Деперсонализация (к проблеме коллективного субъекта)[*]

Деперсонализация (к проблеме коллективного субъекта)[*]

Деперсонализация. Если так поставлена тема, отнесемся к ней со всей серьезностью. Иными словами, попытаемся выявить ее сложность, реальные и кажущиеся противоречия. Постараемся не пропустить и те вопросы, которые могут показаться чисто техническими или, быть может, спекулятивными, ибо спекуляция в данном случае нацелена на то, чтобы добиться лучшего понимания переменчивых обстоятельств нашего совместного существования, для которого по-прежнему может не быть даже описательного языка.

Мне хотелось бы начать с указания на своеобразный парадокс: деперсонализация выступает оборотной стороной новой коллективной субъективности, чье появление признается повсеместно. Есть разные имена для обозначения этого субъекта — «множество» и переопределенное понятие «народ», пожалуй, наиболее обсуждаемые. (С возможным добавлением сюда «братства» с его явно исключающими обертонами, но к этому я еще вернусь.) Без дальнейших проволочек сосредоточусь на напряжении, если не противоречии, содержащемся в идее множества, как она представлена у итальянского неомарксиста Паоло Вирно. Остановимся на специфике развиваемого им подхода.

Одна из трактовок множества у Вирно основана на формах субъективности. Среди прочих атрибутов множества он выделяет «принцип индивидуации», который сводится к следующему: «…множество состоит из сети индивидов; многие суть сингулярность»[50]. Для Вирно множественные сингулярности — это «пункт прибытия», конечный результат «процесса индивидуации». Не буду комментировать довольно проблематичную связь между индивидуацией и сингулярностью. Ограничусь лишь простым замечанием о том, что индивидуация и появление сингулярностей принадлежат разным регистрам общественного бытия. Однако на этом этапе проследим как можно ближе за аргументацией Вирно.

> **СОХРАНЕННЫЕ ЗАПИСИ**:
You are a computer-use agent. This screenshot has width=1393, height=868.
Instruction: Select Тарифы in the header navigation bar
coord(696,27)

...

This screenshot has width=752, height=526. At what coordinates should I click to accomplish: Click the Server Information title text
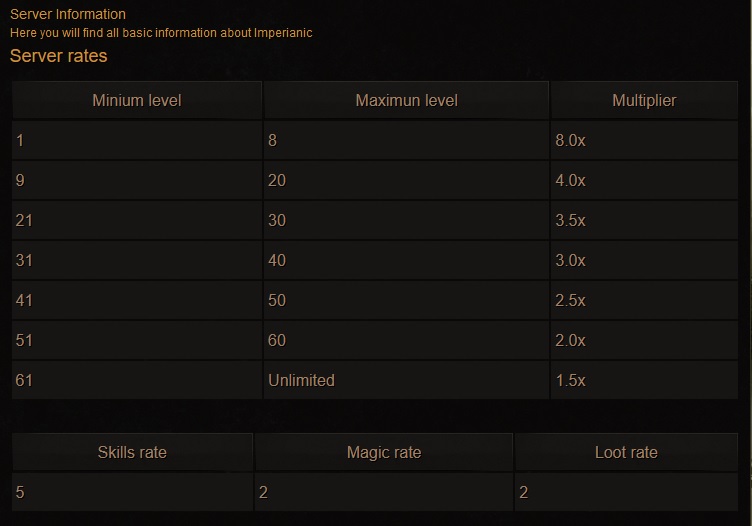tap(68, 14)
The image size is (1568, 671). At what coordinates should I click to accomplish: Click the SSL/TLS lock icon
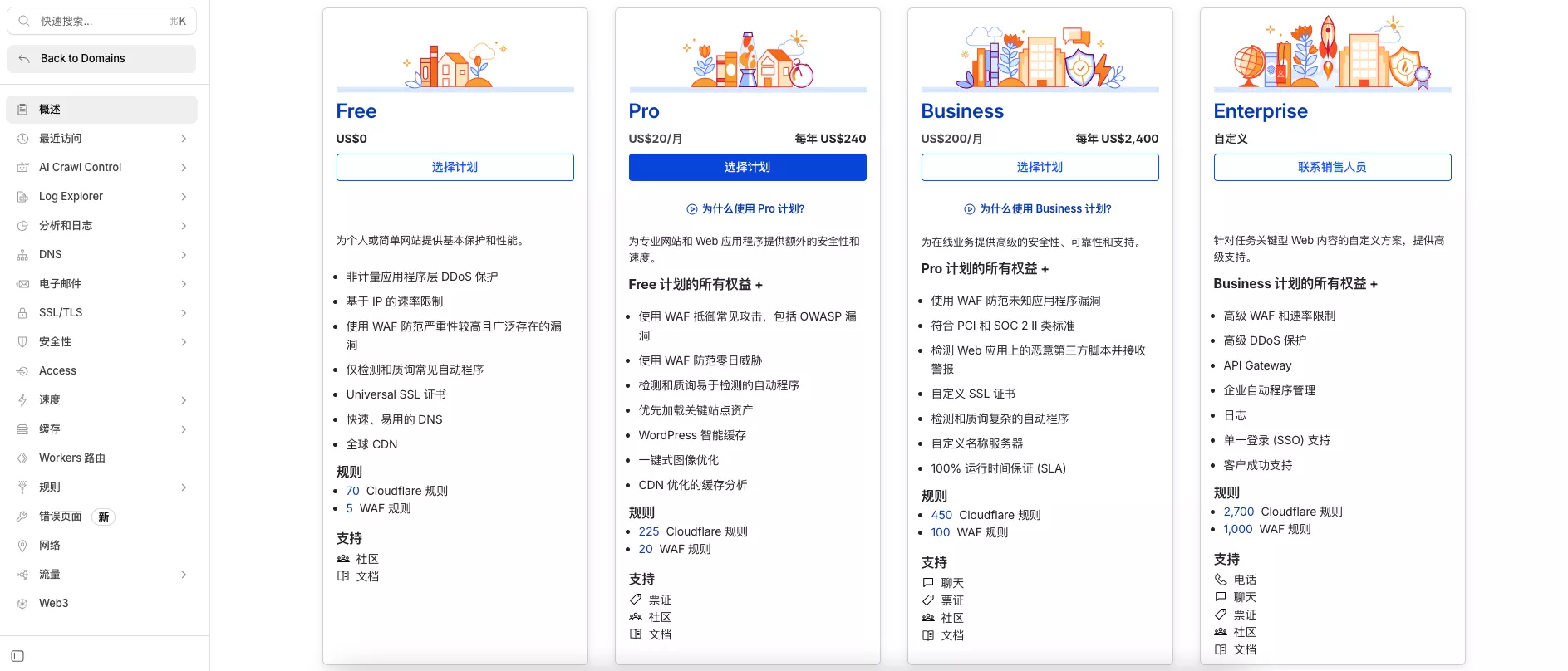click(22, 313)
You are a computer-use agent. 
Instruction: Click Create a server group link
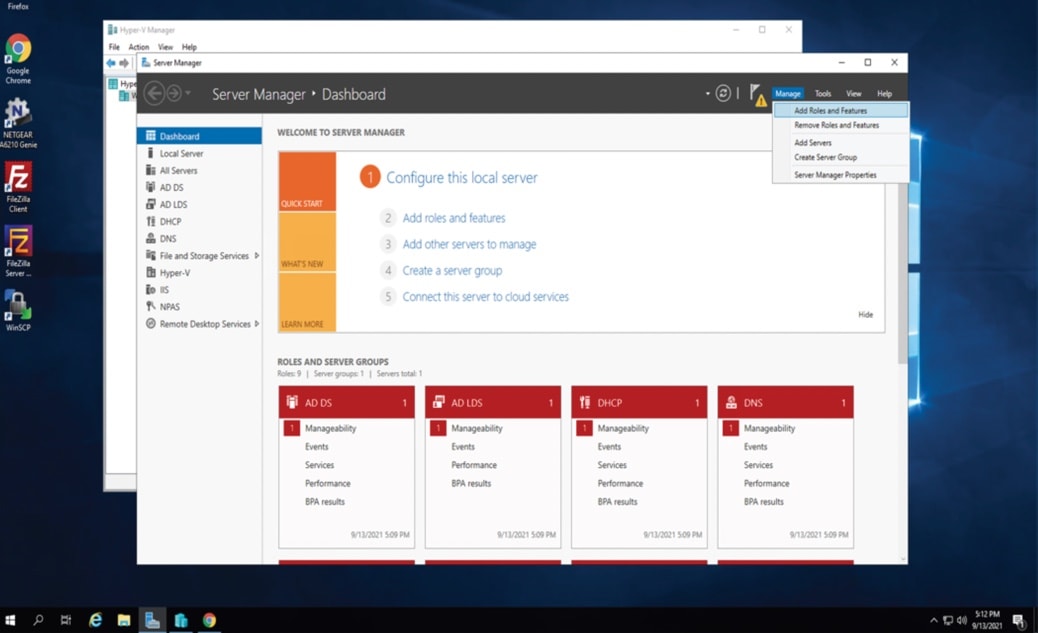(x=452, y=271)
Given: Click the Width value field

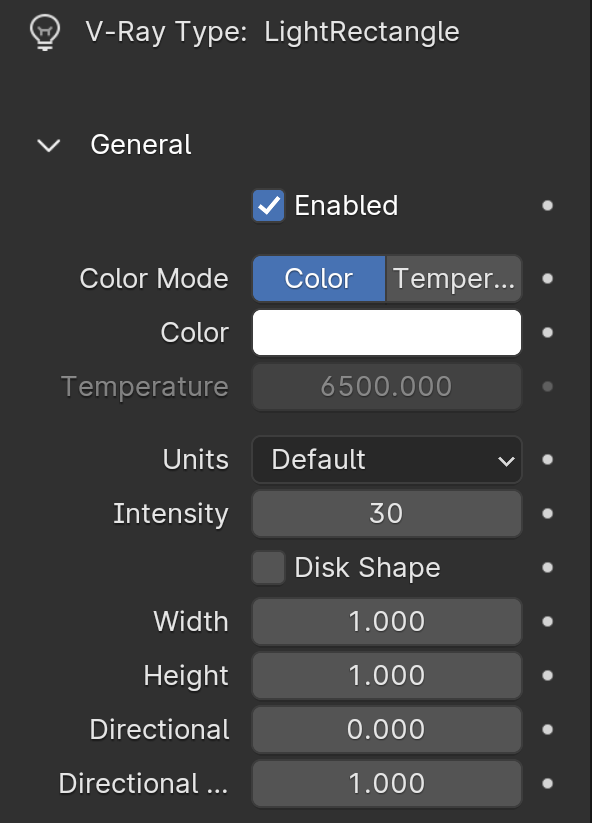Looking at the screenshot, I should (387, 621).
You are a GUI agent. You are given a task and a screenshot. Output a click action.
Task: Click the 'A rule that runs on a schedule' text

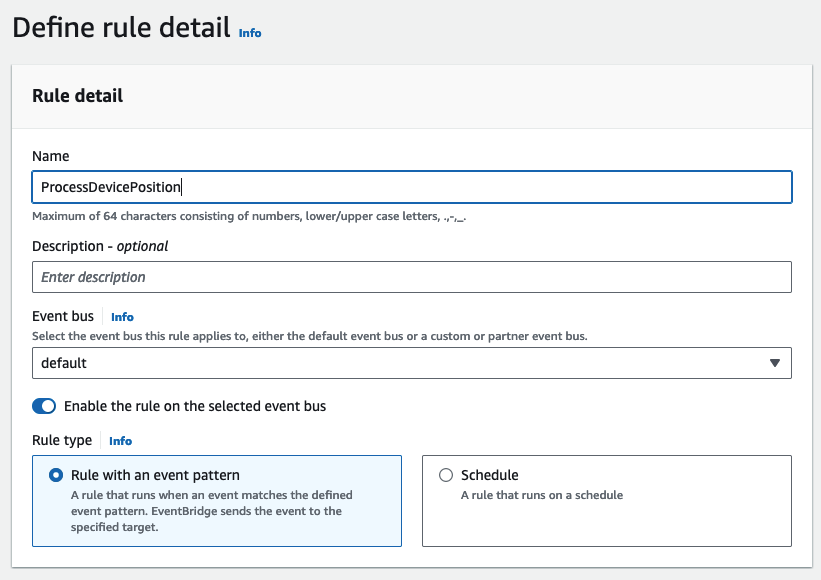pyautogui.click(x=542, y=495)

* * *

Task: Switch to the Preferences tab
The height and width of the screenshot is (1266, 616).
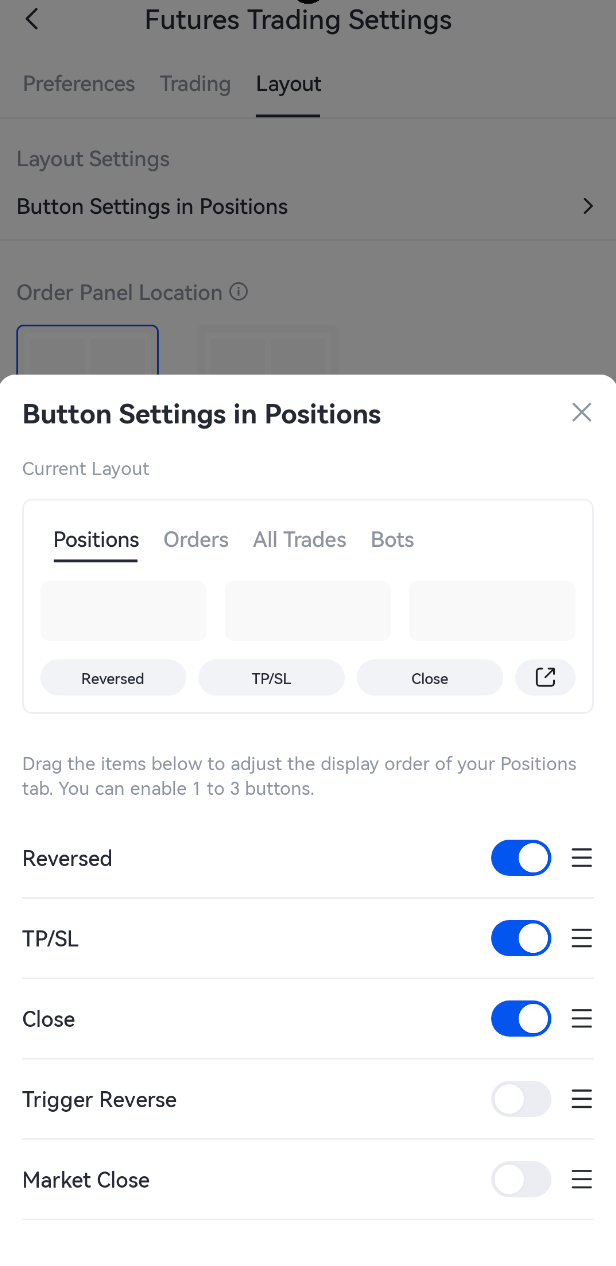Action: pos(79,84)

> **СПИСОК ЗАДАНИЙ**:
1. Определите, согласуется ли каждое утверждение с текстом о деперсонализации, и ответьте «да» или «нет», дословно приведя решающие слова текста. (а) Паоло Вирно назван итальянским неомарксистом. (б) Автор намерен подробно прокомментировать связь между индивидуацией и сингулярностью. (в) Для Вирно множественные сингулярности служат исходной точкой процесса индивидуации.
2. Замените «серьезностью» на «строгостью» и приведите отрывок текста о деперсонализации от слов «Деперсонализация. Если так» до слов «даже описательного языка.» включительно.
Опирайтесь только на текст о деперсонализации.

> **ОТВЕТЫ**:
1.
(а) Да: «итальянского неомарксиста Паоло Вирно».
(б) Нет: «Не буду комментировать довольно проблематичную связь между индивидуацией и сингулярностью».
(в) Нет: «пункт прибытия», конечный результат «процесса индивидуации».

2.
Деперсонализация. Если так поставлена тема, отнесемся к ней со всей строгостью. Иными словами, попытаемся выявить ее сложность, реальные и кажущиеся противоречия. Постараемся не пропустить и те вопросы, которые могут показаться чисто техническими или, быть может, спекулятивными, ибо спекуляция в данном случае нацелена на то, чтобы добиться лучшего понимания переменчивых обстоятельств нашего совместного существования, для которого по-прежнему может не быть даже описательного языка.